官方BERT代码 pre-training 一步步来

先放源码https://github.com/google-research/bert

1. 首先需要处理pre-training所需要的数据

对应代码create_pretraining_data.py

python create_pretraining_data.py \--input_file=./sample_text.txt \--output_file=/tmp/tf_examples.tfrecord \--vocab_file=$BERT_BASE_DIR/vocab.txt \--do_lower_case=True \--max_seq_length=128 \--max_predictions_per_seq=20 \--masked_lm_prob=0.15 \--random_seed=12345 \--dupe_factor=5

max_predictions_per_seq：每个序列里最大的masked lm predictions。建议设置为max_seq_length*masked_lm_prob（这个脚本不会自动设置）

文本输入格式：一行一句话（对于next sentence prediction这很重要），不同文档间用空行分隔。例如源码中附带的sample_text.txt示例：

This text is included to make sure Unicode is handled properly: 力加勝北区ᴵᴺᵀᵃছজটডণত
Text should be one-sentence-per-line, with empty lines between documents.
This sample text is public domain and was randomly selected from Project Guttenberg.The rain had only ceased with the gray streaks of morning at Blazing Star, and the settlement awoke to a moral sense of cleanliness, and the finding of forgotten knives, tin cups, and smaller camp utensils, where the heavy showers had washed away the debris and dust heaps before the cabin doors.
Indeed, it was recorded in Blazing Star that a fortunate early riser had once picked up on the highway a solid chunk of gold quartz which the rain had freed from its incumbering soil, and washed into immediate and glittering popularity.

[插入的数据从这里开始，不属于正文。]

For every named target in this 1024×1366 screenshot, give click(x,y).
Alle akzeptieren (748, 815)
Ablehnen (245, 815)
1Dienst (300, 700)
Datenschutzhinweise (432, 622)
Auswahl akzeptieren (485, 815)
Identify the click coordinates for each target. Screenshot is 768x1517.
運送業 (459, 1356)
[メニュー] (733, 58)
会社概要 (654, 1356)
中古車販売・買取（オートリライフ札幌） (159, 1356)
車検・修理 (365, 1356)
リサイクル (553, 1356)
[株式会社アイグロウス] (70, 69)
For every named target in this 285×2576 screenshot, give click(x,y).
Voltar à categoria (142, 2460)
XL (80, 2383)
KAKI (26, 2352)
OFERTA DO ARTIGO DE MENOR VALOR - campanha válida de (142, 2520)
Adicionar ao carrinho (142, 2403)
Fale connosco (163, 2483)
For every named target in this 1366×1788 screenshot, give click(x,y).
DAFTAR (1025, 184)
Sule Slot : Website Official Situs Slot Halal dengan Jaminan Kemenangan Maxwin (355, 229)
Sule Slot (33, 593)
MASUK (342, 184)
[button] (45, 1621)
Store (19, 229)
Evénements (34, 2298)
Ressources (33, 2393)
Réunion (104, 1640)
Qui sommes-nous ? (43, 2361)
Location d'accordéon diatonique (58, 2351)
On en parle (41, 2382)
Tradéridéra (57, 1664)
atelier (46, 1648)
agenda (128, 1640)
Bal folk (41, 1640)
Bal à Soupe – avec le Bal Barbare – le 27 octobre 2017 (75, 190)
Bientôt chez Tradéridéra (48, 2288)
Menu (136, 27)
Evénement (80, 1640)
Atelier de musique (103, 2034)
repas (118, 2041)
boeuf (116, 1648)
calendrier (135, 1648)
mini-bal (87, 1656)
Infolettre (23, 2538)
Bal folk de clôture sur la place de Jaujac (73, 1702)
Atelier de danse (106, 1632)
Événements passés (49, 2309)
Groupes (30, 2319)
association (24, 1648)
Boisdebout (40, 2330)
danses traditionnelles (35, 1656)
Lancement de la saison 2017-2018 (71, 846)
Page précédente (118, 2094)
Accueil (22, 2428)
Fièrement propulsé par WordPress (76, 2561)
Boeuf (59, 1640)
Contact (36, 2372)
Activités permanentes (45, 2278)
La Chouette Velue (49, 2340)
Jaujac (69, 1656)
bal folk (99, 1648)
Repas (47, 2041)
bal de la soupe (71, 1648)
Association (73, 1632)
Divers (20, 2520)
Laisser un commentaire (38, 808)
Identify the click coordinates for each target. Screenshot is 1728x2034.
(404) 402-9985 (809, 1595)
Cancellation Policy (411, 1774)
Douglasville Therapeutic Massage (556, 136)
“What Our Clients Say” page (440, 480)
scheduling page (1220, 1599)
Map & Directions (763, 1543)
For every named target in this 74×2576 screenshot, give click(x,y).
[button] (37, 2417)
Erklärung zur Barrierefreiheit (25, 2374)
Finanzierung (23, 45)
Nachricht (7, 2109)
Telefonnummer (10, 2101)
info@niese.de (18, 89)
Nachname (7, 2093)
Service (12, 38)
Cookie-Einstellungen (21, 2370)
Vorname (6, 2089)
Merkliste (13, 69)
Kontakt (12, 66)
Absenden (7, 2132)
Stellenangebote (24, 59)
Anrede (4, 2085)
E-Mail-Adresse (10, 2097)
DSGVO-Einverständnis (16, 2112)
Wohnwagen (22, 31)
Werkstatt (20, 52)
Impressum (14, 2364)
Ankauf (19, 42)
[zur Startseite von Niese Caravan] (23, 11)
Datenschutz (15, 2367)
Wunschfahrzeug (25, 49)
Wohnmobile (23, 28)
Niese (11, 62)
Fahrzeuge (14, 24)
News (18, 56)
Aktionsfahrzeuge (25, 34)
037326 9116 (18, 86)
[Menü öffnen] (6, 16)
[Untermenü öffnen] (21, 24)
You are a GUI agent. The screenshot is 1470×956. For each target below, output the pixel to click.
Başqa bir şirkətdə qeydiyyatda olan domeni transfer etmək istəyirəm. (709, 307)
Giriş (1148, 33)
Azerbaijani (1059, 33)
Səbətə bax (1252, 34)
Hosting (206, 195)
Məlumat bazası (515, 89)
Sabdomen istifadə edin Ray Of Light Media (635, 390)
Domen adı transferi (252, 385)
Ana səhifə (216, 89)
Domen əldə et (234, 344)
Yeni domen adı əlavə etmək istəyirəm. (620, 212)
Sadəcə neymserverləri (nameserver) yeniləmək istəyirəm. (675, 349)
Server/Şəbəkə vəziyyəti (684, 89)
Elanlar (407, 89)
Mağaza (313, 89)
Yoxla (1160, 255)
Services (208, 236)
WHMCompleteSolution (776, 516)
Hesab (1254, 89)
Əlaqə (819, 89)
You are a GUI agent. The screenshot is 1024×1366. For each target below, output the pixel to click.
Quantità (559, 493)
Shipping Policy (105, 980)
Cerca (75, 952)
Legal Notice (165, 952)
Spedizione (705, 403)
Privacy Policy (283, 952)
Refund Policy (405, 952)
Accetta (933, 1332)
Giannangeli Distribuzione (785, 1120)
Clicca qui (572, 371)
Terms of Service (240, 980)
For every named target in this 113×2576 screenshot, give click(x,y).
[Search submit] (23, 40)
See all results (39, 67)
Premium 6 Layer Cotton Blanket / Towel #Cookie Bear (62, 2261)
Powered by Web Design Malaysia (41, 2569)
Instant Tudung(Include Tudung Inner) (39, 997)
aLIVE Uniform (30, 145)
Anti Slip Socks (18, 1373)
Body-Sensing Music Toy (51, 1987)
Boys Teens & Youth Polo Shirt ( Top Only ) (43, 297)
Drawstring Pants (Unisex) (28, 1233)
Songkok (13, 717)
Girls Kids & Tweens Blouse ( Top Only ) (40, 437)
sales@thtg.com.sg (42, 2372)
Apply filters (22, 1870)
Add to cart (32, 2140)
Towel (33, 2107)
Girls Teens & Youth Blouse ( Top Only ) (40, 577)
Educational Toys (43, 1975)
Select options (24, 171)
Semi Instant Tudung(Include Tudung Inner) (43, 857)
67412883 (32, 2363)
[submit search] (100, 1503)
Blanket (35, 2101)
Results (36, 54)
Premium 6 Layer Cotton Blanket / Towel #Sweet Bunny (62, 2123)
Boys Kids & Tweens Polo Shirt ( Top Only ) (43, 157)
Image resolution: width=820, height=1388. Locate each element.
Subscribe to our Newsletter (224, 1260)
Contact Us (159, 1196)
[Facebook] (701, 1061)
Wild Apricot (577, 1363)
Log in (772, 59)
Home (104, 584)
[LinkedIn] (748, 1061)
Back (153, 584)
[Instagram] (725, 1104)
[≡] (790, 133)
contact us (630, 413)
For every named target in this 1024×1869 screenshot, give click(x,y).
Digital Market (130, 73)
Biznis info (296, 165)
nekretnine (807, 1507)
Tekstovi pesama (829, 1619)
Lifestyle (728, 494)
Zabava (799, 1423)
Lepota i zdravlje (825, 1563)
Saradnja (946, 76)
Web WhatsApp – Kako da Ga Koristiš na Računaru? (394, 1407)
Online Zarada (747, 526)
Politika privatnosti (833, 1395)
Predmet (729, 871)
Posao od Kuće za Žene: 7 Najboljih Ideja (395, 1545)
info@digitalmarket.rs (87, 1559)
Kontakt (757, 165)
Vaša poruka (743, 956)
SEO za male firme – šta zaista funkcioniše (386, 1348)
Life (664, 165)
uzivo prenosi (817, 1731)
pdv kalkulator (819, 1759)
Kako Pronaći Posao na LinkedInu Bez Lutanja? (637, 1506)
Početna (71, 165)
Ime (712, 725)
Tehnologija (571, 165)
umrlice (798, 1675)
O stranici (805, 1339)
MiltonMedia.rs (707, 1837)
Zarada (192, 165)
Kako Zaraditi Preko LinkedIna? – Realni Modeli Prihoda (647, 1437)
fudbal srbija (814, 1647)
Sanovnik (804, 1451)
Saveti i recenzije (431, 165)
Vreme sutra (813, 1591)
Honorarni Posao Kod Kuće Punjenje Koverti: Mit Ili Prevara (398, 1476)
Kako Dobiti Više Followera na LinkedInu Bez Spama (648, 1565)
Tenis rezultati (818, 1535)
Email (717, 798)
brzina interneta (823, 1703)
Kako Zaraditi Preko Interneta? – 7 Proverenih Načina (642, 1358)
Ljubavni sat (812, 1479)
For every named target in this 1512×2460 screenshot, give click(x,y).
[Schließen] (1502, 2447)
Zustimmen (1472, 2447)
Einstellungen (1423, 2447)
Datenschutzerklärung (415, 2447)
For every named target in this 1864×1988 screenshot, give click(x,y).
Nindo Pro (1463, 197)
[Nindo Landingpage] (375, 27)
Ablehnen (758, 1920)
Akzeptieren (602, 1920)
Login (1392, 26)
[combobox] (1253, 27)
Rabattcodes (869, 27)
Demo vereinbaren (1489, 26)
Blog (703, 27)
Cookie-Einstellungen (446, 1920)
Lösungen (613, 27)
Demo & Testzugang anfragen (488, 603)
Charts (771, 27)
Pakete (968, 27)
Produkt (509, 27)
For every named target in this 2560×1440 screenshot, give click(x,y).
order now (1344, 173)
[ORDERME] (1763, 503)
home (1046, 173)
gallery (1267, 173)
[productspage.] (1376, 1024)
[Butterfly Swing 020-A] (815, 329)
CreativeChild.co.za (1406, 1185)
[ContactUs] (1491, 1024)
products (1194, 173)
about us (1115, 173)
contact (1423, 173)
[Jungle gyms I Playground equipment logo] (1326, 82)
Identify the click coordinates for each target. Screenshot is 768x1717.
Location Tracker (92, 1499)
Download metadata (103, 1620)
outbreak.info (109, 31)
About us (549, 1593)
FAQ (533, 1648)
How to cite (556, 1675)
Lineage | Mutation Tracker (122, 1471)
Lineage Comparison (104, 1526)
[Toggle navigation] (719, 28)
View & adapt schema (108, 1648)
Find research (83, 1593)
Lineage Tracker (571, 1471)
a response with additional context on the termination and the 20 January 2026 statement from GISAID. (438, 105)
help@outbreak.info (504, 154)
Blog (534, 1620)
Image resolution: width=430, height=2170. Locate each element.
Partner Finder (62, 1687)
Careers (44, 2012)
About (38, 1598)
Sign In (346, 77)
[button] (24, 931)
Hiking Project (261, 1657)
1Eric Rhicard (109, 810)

输出是一系列的TFRecord的tf.train.Example。

注意：这个脚本把整个输入文件都放到内存里了，所以对于大文件，你可能需要把文件分片，然后跑多次这个脚本，得到一堆tf_examples.tf_record*，然后把这些文件都作为下一个脚本run_pretraining.py的输入。

2. 接下来进行pre-training

对应代码run_pretraining.py

python run_pretraining.py \--input_file=/tmp/tf_examples.tfrecord \--output_dir=/tmp/pretraining_output \--do_train=True \--do_eval=True \--bert_config_file=$BERT_BASE_DIR/bert_config.json \--init_checkpoint=$BERT_BASE_DIR/bert_model.ckpt \--train_batch_size=32 \--max_seq_length=128 \--max_predictions_per_seq=20 \--num_train_steps=20 \--num_warmup_steps=10 \--learning_rate=2e-5

如果你是从头开始pre-training，需要把include init_checkpoint去掉
模型配置（包括vocab size）在bert_config_file中设置
num_train_steps在现实中一般要设置10000以上
max_seq_length和max_predictions_per_seq要和create_pretraining_data的参数一样

3.多机多卡

如果想跑多机多卡，可以参考这个代码https://github.com/NVIDIA/DeepLearningExamples/tree/master/TensorFlow/LanguageModeling/BERT，英伟达爸爸公开的多机多卡加速代码

用多机多卡的时候在第一步处理数据的时候需要将数据分片，片数要大于你要用的GPU个数，在run_pretraining.py代码做了提示：

 if FLAGS.horovod and len(input_files) < hvd.size():raise ValueError("Input Files must be sharded")if FLAGS.amp and FLAGS.manual_fp16:raise ValueError("AMP and Manual Mixed Precision Training are both activated! Error")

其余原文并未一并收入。